Help! Everything positive I say to help my partner is turned into a negative!

Hi!

I am after some tips on how to best break a negative thought spiral - my hubby has been diagnosed with depression and when he is struggling with it he gets stuck in a negative spiral. Nothing I say is right, it is always turned into a negative in some way - I find that I always have to be super careful in the way that I word things, my tone and even then I get it wrong! An example is the other night I asked him if he was ok because I thought he was looking a little down and he started talking to me about how he was feeling (which is a good thing) but he talked himself into a full circle (lots of negative remarks) which finished with 'you haven't even asked how I am'. I am so confused as to what to do! 

I end up just listening but not saying anything because it doesn't seem to be heard or help anyway. Any tips on how to be heard and break that negative spiral? I hate just seeing him spiral downwards right in front of me. I have asked him on a good day whether there is anything I can say or do to help him during these times and he 'doesn't know'.

Looking forward to hearing your thoughts or experience 🙂

Thankyou!

13 REPLIES 13

Re: Help! Everything positive I say to help my partner is turned into a negative!

Hi @lollipop

Welcome to the forums!

I am sorry to hear about what is happening it really sounds like you feel stuck between a rock and a hard place and as you say asking him to tell you about what helps is usually the best place to start but he has not reached that place of understanding within himself yet. 

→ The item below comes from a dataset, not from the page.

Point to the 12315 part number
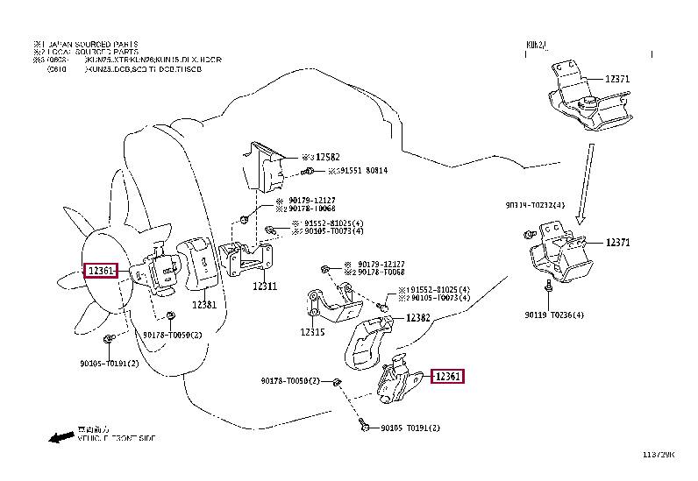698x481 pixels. [312, 333]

Given his diagnosis and how it sounds like it is significantly effecting his life, is he currently receiving any mental health support? if he is seeing a psychologist or mental health social worker then they would be working with him on ways to break/challenge this cycle when he feels triggered and ways to calm himself when he does reach a point where his physiology is so elevated that he can no longer evaluate his own thoughts / think clearly.

the difficulty is that as you say when someone gets completely overwhelmed by their own thoughts like that they usually cant hear anyone so your only options are around trying to help him find ways to calm down.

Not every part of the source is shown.